13. Dezember 2007 / Heinz Maurer, Daniel Gerstgrasser
Nach einer Woche mit weniger Neuschnee und milden Temperaturen folgte vom 9. bis 12. Dezember 2007 erneut eine Periode mit grösseren Schneefällen und tieferen Temperaturen. Am Sonntag, dem 9. Dezember zog ein Tief unter Auffüllung über die Britischen Inseln hinweg in Richtung Holland. Bild 1 zeigt das Tief auf 500 hPa, das heisst in einer Höhe von etwa 5500 Metern. Die Zone mit den stärksten Höhenwinden (rote Federn) ist dabei gegen Südfrankreich und Nordspanien gerichtet. Gleichzeitig liegt die Schweiz auf der kalten Seite dieses Starkwindstromes und die Westalpen in deren linken Ausgang. In diesem Gebiet werden die Hebungsprozesse verstärkt: so fielen dann - wie Bild 2 zeigt - auch in den südwestlichen Schweizer Alpen bis am Montagmorgen die grössten 24-stündigen Neuschneemengen.
Am Montag, dem 10. Dezember verlagerte sich das erwähnte Tief unter weiterer Auffüllung nach Deutschland (Bild 3). Die Höhenwinde drehten dabei im Alpenraum über West auf Nordwest. Sie führten hochreichend kalte und feuchte Polarluft heran. Diese staute sich zunehmend an den Alpen. Damit dehnte sich das Gebiet mit den grössten Neuschneefällen vom Unterwallis über den westlichen und zentralen bis zum östlichen Schweizer Alpennordhang aus (Bild 4).
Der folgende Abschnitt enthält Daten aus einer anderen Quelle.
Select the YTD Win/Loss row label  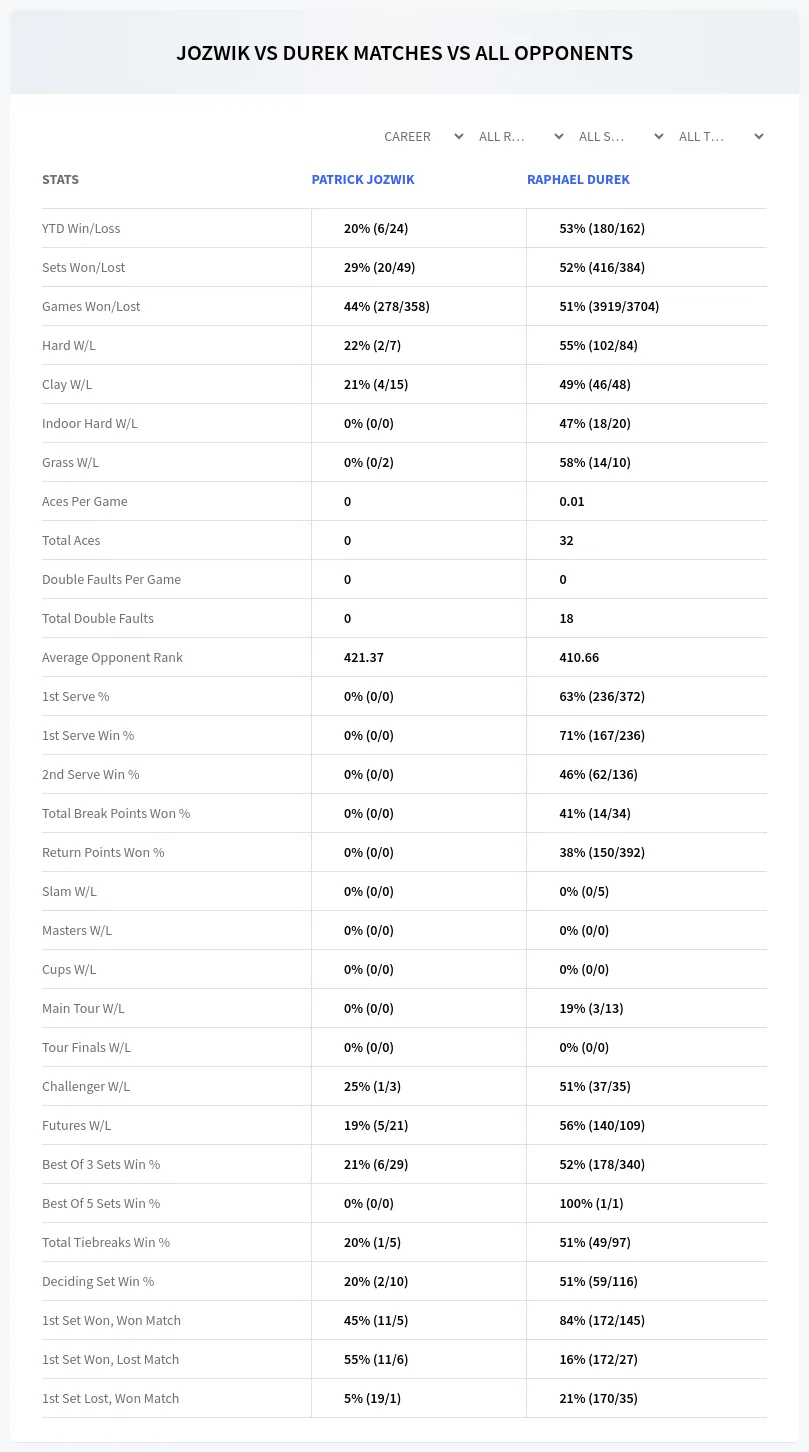pos(81,228)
Am Dienstag, dem 11. Dezember erreichte dann das Tief unter weiterer Auffüllung Österreich (Bild 5). Die nordwestlichen bis nördlichen Höhenwinde liessen zwar langsam etwas nach, führten aber immer noch recht feuchte Kaltluft gegen unsere Berge. Dementsprechend wurden dann am Mittwochmorgen die grössten Neuschneemengen von den Schwyzer- bis zu den Glarneralpen gemessen (Bild 6).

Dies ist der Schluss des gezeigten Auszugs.